Preferred Qualifications
- 3 to 6 years of relevant work experience with strong experience designing, training, evaluating, and deploying ML models in production, including batch and real-time inference.
- Experience with ML lifecycle management, including feature engineering, model versioning, experimentation, validation, and monitoring for data drift and performance degradation.
- Experience building and operating ML pipelines using cloud-native services, data platforms, and CI/CD for reproducible deployments.
- Solid understanding of applied statistics and model evaluation metrics, balancing accuracy, interpretability, latency, and cost.
- Experience with algorithms such as clustering, forecasting, anomaly detection, and neural networks; familiarity with NLP, CNNs, autoencoders, and embeddings.
- Experience training models on very large datasets; proficient with data analysis tools such as Jupyter Notebooks, Pandas, SciPy, Scikit-learn, Gensim, TensorFlow, PyTorch.
- Experience with Google Cloud Platform and AI/ML components such as Vertex AI, BigQueryML, AutoML; strong data engineering practices with BigQuery, Data Store.
- Proficiency in Python, SQL, Git, Linux/Unix; familiarity with CI/CD toolchains; REST and scalable web service design; production systems with high availability, disaster recovery, performance, security.
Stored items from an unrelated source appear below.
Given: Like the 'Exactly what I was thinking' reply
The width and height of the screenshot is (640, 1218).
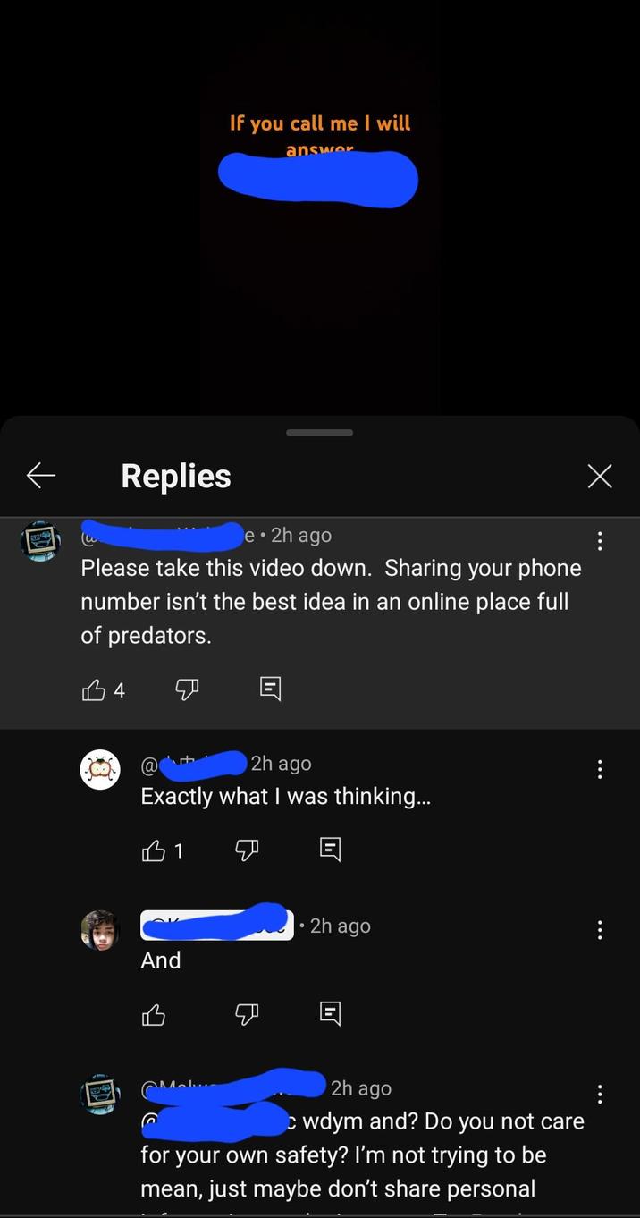Looking at the screenshot, I should 154,850.
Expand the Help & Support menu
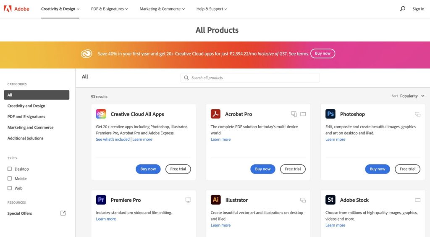This screenshot has height=237, width=430. point(212,9)
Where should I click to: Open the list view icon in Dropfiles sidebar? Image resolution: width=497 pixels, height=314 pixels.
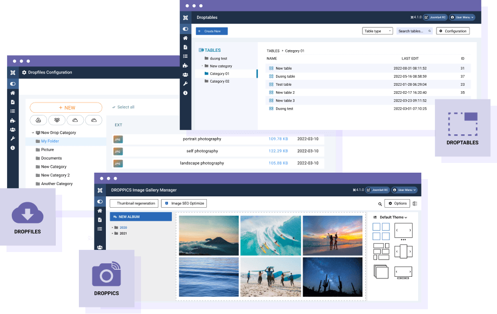point(12,111)
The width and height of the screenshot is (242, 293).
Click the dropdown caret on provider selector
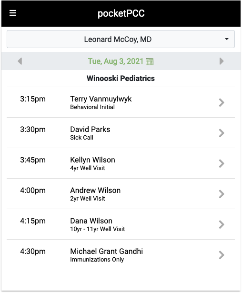coord(227,39)
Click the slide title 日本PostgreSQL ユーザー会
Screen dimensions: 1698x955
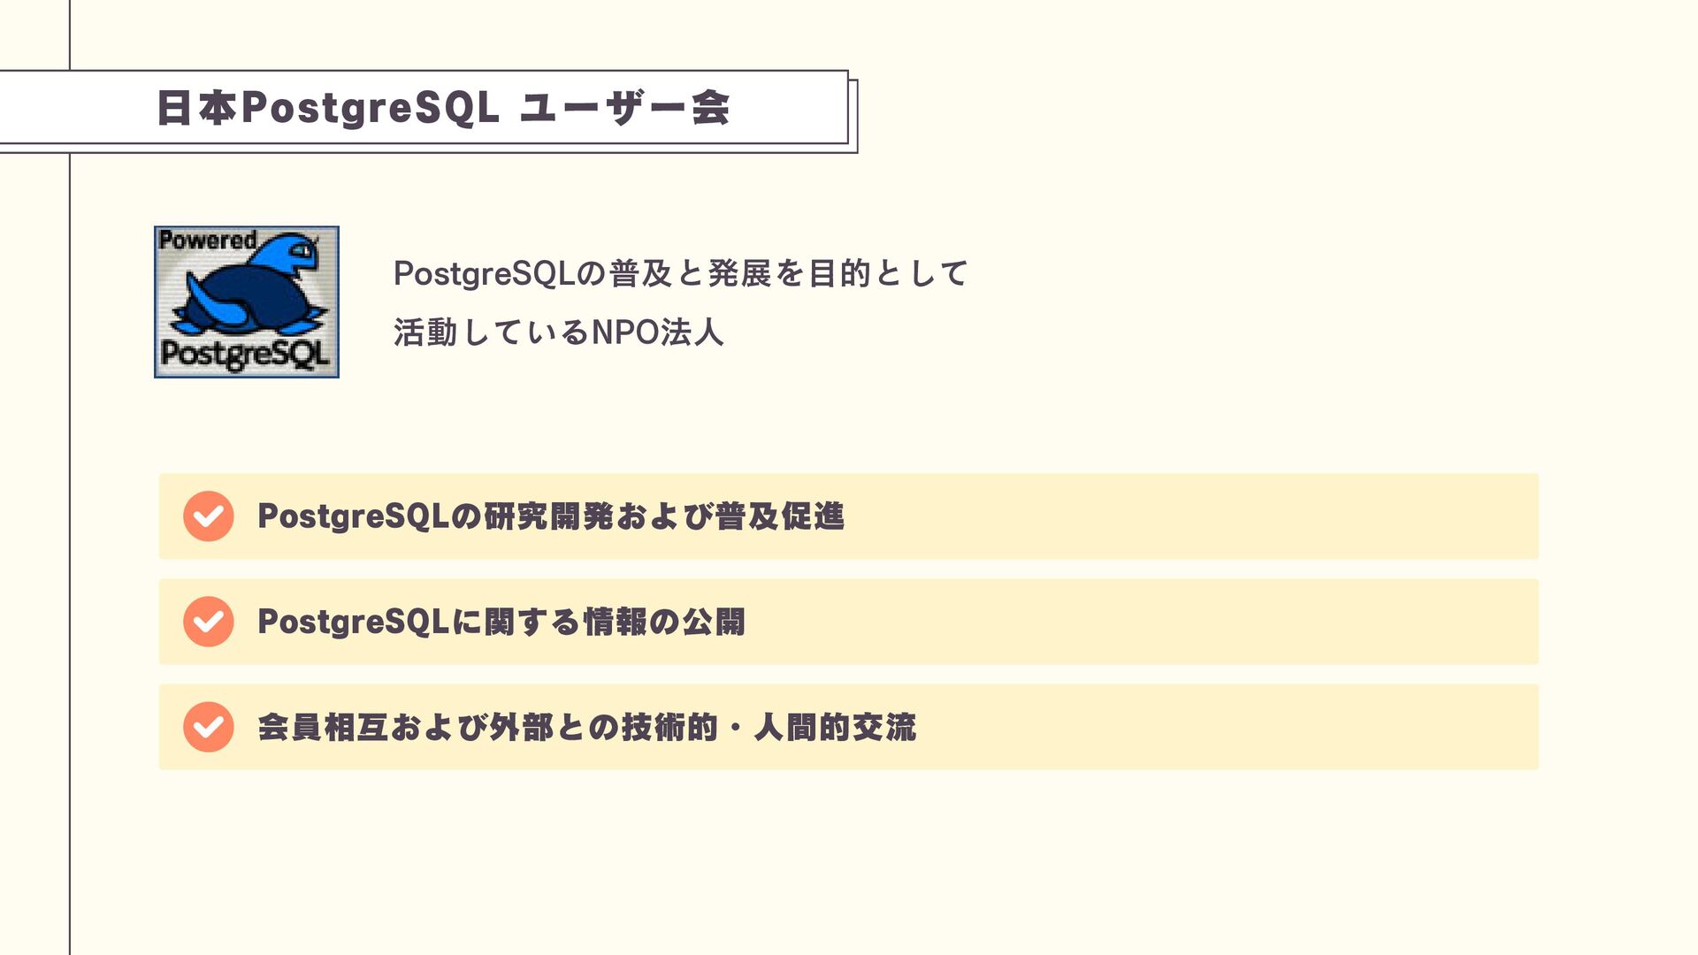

- Understanding of advanced ML architectures including GANs, GRU, LSTMs, RNNs, CNNs, and style transfer.
Technologies
- Google Cloud Platform
- Vertex AI
- BigQueryML, AutoML
- Jupyter Notebooks, Pandas, SciPy, Scikit-learn
- Gensim, TensorFlow, PyTorch
- Python, SQL, Git
- Linux, Unix
- BigQuery, Data Store
- REST, CI/CD
- GANs, GRU, LSTMs, RNNs, CNNs, Style transfer
Benefits
- Paid parental leave to bond with your new addition
- 401(K) savings plan with company match
- Merit increases and performance bonuses
- On-the-spot recognition and rewards for a job well done
- Bonus Eligible
- 401(k) Company Matching
- Employee Stock Purchase Program
Reporting structure
This position typically reports to a Software Engineer Manager or Senior Software Engineer Manager and has zero direct reports.
Travel
Typically requires overnight travel 5% to 20% of the time.
Physical and Working Conditions
Most of the time is spent seated in a comfortable indoor environment; there is frequent opportunity to move about. On rare occasions there may be a need to move or lift light articles.
Located in a comfortable indoor area with infrequent unpleasant conditions.